Chinese Paintings bring Windfall to Kent family
A pair of 18th-century Chinese paintings purchased from a London market stall in the 1950s have garnered a windfall of over £8,500 for a Kent family in a Canterbury auction.
The vendor had bought the paintings along to one of the valuation mornings held by The Canterbury Auction Galleries who spotted their potential.
Well-preserved examples of the artistic skill of reverse painting on glass that flourished in the Qianlong period, the two pictures were made for the export trade to delight European collectors fascinated by the Orient.
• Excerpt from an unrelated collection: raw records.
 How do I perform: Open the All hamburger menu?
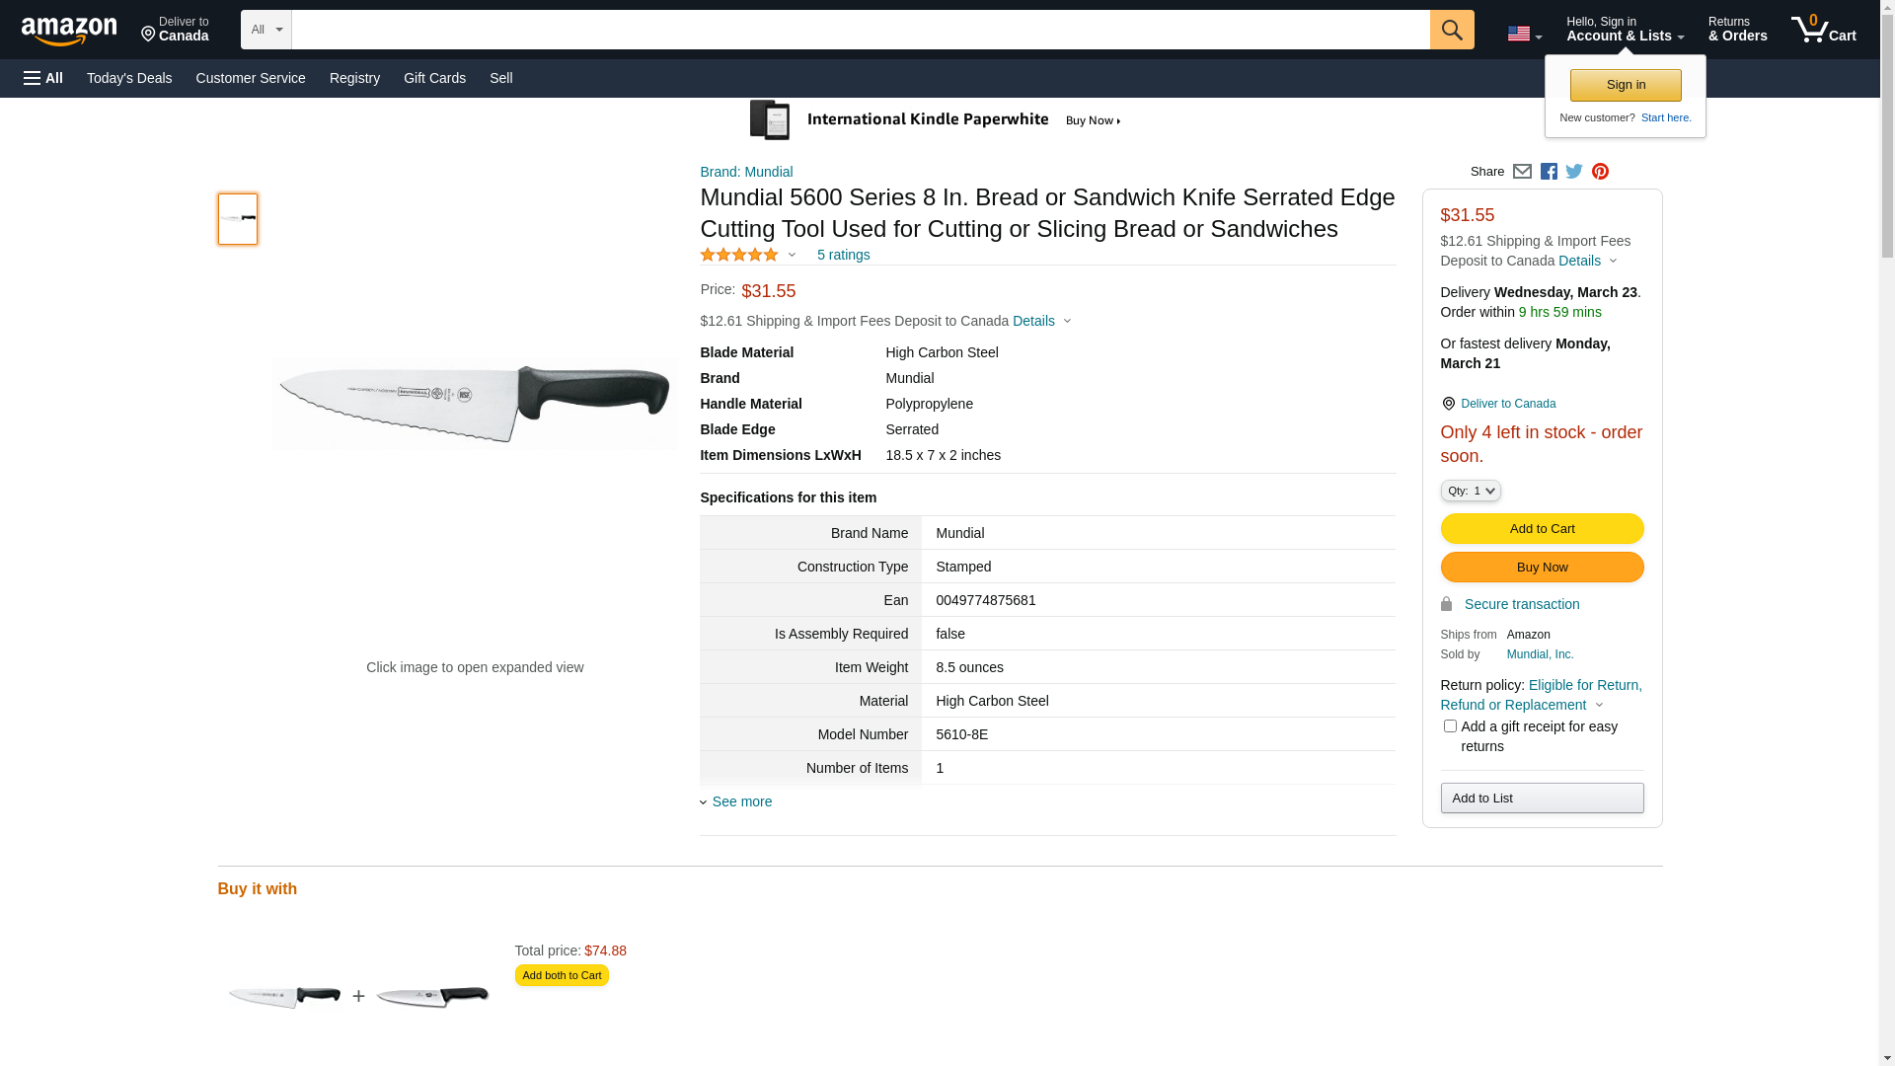(x=43, y=78)
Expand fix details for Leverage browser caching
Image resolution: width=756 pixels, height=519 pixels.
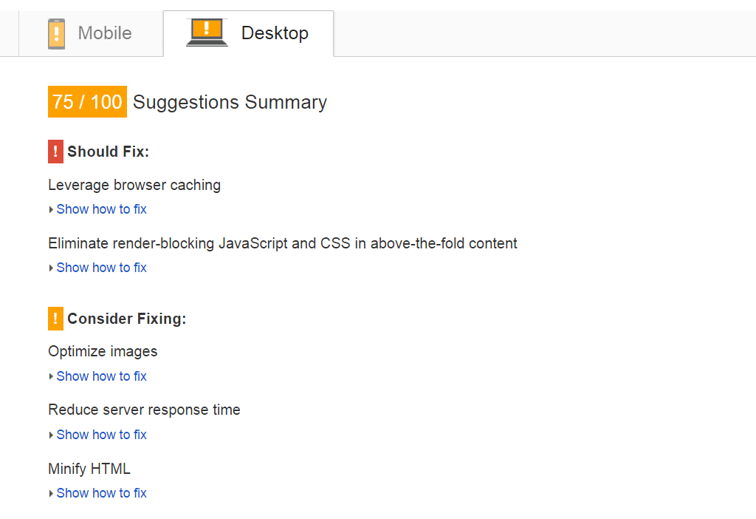coord(101,209)
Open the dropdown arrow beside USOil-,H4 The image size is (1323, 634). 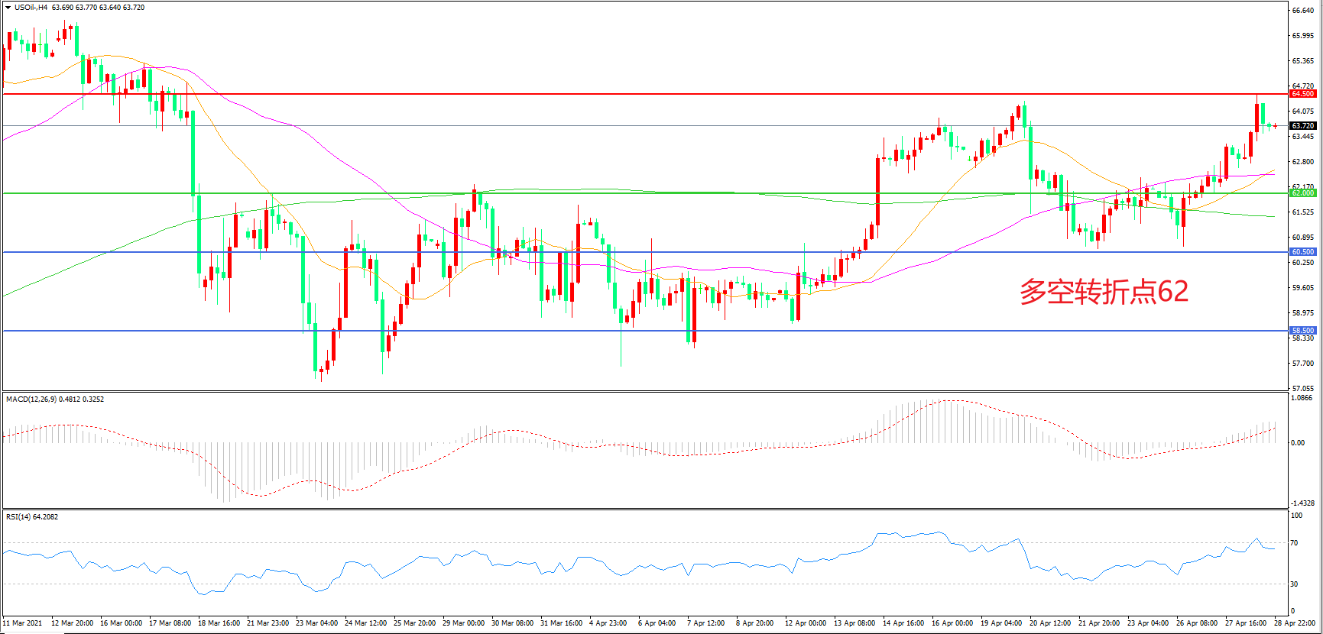point(8,8)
In the sale, a bidding battle ensued between two Hong Kong and UK buyers who were the underbidders on each other’s lot when they were offered in the sale room’s two-day October auction.
More valuable of the two was a portrait of the Virgin Mary, her hands clasped in supplication, 9.25ins (23.5cm) x 7.25ins (18.5cm), in its original black lacquer and gilt decorated frame. It was won by a London buyer for £5,900, against an estimate of £3,000-5,000.
A Hong Kong telephone buyer secured the second, which depicted a young woman with a bird perched on one hand and holding a flower in the other. The portrait was set in a landscape, 9.25ins (23.5cm) x 7.25ins x (18.5cm), also in its original, but slightly different, black lacquer and gilt decorated frame. It sold for £2,700 against an estimate of £1,000-1,500.
The Kent family’s aunt was a regular visitor to the street market, but it was not known if she purchased the two paintings together or on separate visits. The dearer of the two was unusual for its European subject matter, but lacked the landscape background of its companion.
The highest price lot in the sale was another Chinese work of art that had passed through another family by descent from the early 20th Century: a Qing dynasty carved rhinoceros horn libation cup dating from the Kangxi period of about 1700.
Finely carved with three immortals and an oarsmen in a small river craft navigating a mountainous river gorge, the rocky banks scattered with wutong and pine trees and a small pagoda to the reverse, the interior with over the rim pine branches, the dark toffee coloured cup measured 7ins (17.7cm) x 4.5ins (11.5cm) x 4.5ins (11.5cm) high and sold to a Hong Kong-based telephone bidder on estimate for £30,000.